====== Input records ======

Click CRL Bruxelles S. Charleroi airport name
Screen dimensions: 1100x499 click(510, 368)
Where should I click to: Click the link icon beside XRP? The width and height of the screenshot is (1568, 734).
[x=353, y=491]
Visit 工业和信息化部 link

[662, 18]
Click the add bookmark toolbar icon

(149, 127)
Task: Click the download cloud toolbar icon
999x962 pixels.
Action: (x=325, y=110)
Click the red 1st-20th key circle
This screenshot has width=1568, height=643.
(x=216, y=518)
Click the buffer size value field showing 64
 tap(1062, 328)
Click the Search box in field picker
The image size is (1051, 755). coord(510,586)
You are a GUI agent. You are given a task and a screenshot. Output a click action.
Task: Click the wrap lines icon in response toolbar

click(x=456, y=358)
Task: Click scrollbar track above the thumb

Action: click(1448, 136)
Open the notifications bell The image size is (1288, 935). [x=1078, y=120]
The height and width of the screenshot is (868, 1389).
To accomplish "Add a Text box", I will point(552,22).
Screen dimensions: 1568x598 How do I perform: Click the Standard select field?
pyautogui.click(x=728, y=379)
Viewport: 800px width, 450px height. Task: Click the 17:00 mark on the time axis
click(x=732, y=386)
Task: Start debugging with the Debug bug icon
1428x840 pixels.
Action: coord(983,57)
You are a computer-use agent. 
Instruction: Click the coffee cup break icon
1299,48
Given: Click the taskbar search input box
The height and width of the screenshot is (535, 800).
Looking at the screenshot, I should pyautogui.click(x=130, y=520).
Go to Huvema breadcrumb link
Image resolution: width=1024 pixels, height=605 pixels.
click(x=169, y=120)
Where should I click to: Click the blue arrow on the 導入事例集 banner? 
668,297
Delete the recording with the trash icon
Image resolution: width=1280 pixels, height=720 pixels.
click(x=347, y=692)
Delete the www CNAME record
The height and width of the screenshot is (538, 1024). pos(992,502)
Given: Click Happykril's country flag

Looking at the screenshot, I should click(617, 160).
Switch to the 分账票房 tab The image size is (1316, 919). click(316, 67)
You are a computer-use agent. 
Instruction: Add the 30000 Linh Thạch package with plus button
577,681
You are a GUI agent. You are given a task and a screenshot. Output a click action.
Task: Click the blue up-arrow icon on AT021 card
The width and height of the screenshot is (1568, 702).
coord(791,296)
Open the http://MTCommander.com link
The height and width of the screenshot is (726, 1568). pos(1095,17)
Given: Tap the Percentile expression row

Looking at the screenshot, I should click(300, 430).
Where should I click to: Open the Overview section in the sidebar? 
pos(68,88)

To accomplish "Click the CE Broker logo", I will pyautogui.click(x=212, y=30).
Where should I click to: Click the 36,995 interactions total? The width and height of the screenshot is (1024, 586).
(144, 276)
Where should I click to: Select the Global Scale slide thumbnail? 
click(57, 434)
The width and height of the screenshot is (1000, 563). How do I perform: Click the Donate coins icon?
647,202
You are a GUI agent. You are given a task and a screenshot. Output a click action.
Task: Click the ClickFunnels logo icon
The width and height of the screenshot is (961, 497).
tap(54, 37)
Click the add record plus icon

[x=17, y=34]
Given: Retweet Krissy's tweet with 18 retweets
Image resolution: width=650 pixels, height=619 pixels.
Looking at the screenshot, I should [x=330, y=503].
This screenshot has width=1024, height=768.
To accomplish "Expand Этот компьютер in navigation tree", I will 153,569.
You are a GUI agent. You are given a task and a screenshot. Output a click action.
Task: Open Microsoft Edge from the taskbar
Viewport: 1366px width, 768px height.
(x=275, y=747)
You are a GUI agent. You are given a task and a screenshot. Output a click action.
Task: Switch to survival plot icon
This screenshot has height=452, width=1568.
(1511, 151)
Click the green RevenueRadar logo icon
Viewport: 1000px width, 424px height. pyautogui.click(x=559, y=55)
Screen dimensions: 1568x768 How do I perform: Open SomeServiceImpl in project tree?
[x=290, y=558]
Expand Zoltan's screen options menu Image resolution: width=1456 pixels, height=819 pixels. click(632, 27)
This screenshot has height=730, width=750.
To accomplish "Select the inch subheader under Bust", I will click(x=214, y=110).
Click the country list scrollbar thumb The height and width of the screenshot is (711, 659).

======

*Instructions for the task:* Output the stretch of entries from the line containing "The height and width of the screenshot is (868, 1389)." through the line containing "click(x=732, y=386)" as a JSON list of strings, one string per line and no blank lines.

*Response below:*
[
  "The height and width of the screenshot is (868, 1389).",
  "To accomplish \"Add a Text box\", I will point(552,22).",
  "Screen dimensions: 1568x598 How do I perform: Click the Standard select field?",
  "pyautogui.click(x=728, y=379)",
  "Viewport: 800px width, 450px height. Task: Click the 17:00 mark on the time axis",
  "click(x=732, y=386)"
]